## TEXTAUSZUG
══════════════════════════════

Das Momentum liege nichtsdestotrotz jetzt aber bei den Ukrainern: „Kiew und seine Partner müssen das Beste daraus machen.“

Die wichtigsten Nachrichten im Überblick

  • US-Präsident Joe Biden und Chinas Staats- und Parteichef Xi Jinping haben nach US-Angaben russische Drohungen mit dem Einsatz von Atomwaffen in der Ukraine gemeinsam verurteilt. Beide Seiten stimmten demnach auch überein, dass „ein Atomkrieg niemals geführt werden sollte“, wie das Weiße Haus nach einem etwa dreistündigen Treffen der Präsidenten am Montag auf der indonesischen Insel Bali mitteilte. Solch ein Krieg könne auch niemals gewonnen werden.
  • Russlands Außenminister Sergej Lawrow hat einen Medienbericht zurückgewiesen, wonach er wegen Herzproblemen im Krankenhaus behandelt worden sei„Das ist ein Spiel, das in der Politik nicht neu ist“, sagte Lawrow. „Westliche Journalisten müssen wahrheitsgetreuer werden – sie müssen schreiben, was wahr ist.“ Das russische Außenministerium veröffentlichte ein Video, das Lawrow auf einer Terrasse in Indonesien zeigen soll. „Wir sind hier mit Sergej Wiktorowitsch in Indonesien und lesen den Ticker und trauen unseren Augen nicht“, teilte Ministeriumssprecherin Maria Sacharowa in Nusa Dua auf der Insel Bali mit, wo Lawrow am G20-Gipfel teilnehmen soll. Sie bezeichnete die Angaben als „Höhepunkt der Fälschung“.
  • Der ukrainische Präsident Wolodymyr Selenskyj ist in der zurückeroberten Stadt Cherson im Süden des Landes eingetroffen, wie mehrere Medien berichten. „Wir kommen Schritt für Schritt in unserem ganzen Land voran“, zitiert die „New York Times“ den 44-Jährigen.
  • Die frühere deutsche Gazprom-Tochter Securing Energy for Europe (Sefe) wird verstaatlicht. Grund dafür seien eine Überschuldung des Unternehmens und die dadurch drohende Insolvenz, wodurch die Versorgungssicherheit in Deutschland gefährdet würde, teilte das Bundeswirtschaftsministerium mit. Im Zuge der Verstaatlichung sollen demnach milliardenschwere staatliche Darlehen in Eigenkapital umgewandelt werden; hinzu kommen gut 225 Millionen Euro an frischem Geld.

══════════════════════════════

## ZU BEARBEITENDE AUFGABEN
• a. Stimmen diese Aussagen mit dem Nachrichtenüberblick zum Ukraine-Krieg überein? Antworte jeweils mit Ja oder Nein und zitiere die entscheidenden Worte wörtlich: (i) Biden und Xi trafen sich rund drei Stunden lang auf Bali. (ii) Lawrow bestätigte, wegen Herzproblemen im Krankenhaus behandelt worden zu sein. (iii) Bei der Verstaatlichung von Sefe fließen zusätzlich gut 225 Millionen Euro an frischem Geld.
• b. Wie könnte der Nachrichtenüberblick zum Ukraine-Krieg weitergehen? Setze ihn nach seinem letzten Satz fort.
Die Zeilen haben mit dem Nachrichtenüberblick zum Ukraine-Krieg nichts zu tun.

## BEREITGESTELLTE ZEILEN
══════════════════════════════

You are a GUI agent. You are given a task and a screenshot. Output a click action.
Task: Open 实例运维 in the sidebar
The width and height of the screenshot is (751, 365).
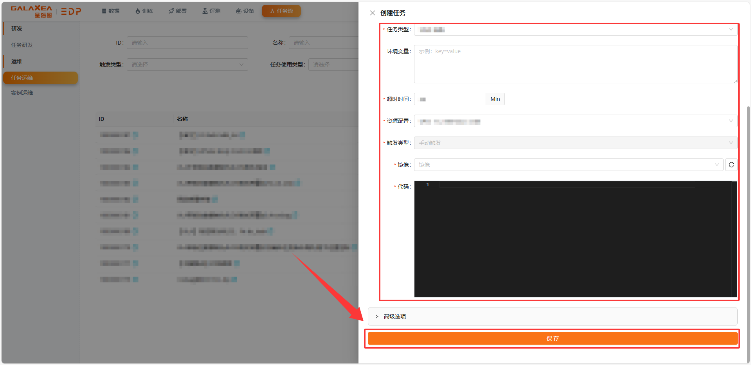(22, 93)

══════════════════════════════

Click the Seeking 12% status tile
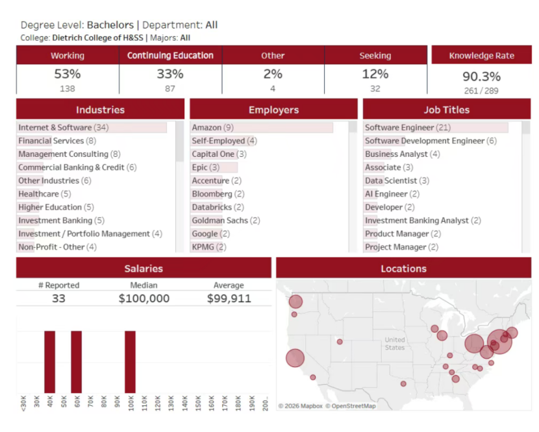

══════════════════════════════

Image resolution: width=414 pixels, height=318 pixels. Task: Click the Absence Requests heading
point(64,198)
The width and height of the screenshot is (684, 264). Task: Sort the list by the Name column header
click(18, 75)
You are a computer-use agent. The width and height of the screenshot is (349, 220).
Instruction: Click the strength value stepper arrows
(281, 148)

══════════════════════════════

## NUMMERIERTE ANTWORTEN
• a.
(i) Ja: „nach einem etwa dreistündigen Treffen der Präsidenten am Montag auf der indonesischen Insel Bali“
(ii) Nein: „hat einen Medienbericht zurückgewiesen, wonach er wegen Herzproblemen im Krankenhaus behandelt worden sei“
(iii) Ja: „hinzu kommen gut 225 Millionen Euro an frischem Geld“

• b.
  • Nato-Generalsekretär Jens Stoltenberg hat bekräftigt, dass allein die Ukraine über mögliche Friedensverhandlungen mit Russland entscheidet. Es sei nicht Sache der westliche Partnern, um die Ukraine zu Verhandlungen zu drängen. „Nur die Ukraine entscheidet, was für sie akzeptable Bedingungen sind“, sagte Stoltenberg in Den Haag. Es sei die Aufgabe der Nato-Partner, das Land weiter zu unterstützen. 
  • Die Außenminister der EU-Staaten haben den Start einer Ausbildungsmission für ukrainische Streitkräfte beschlossen. Die Pläne für den Einsatz sehen vor, dass zunächst etwa 15.000 ukrainische Soldatinnen und Soldaten in Deutschland, Polen und anderen EU-Ländern ausgebildet werden. Die EU will damit mithelfen, dass sich die ukrainischen Truppen künftig noch besser als bislang gegen die Angreifer aus Russland verteidigen können. Mein Kollege hat hier die Details aufgeschrieben.
  • Der bevorstehende Winter wird die Kämpfe in der Ukraine nach britischer Einschätzung deutlich beeinflussen. „Veränderungen bei Tageslichtstunden, Temperatur und Wetter bedeuten einzigartige Herausforderungen für die kämpfenden Soldaten“, teilte das Verteidigungsministerium in London mit. „Alle Entscheidungen, die der russische Generalstab trifft, werden teilweise vom Einbruch des Winters abhängig sein.“ Weil die Tageslichtstunden deutlich abnehmen, werde es weniger Offensiven und dafür mehr statische Verteidigungslinien geben.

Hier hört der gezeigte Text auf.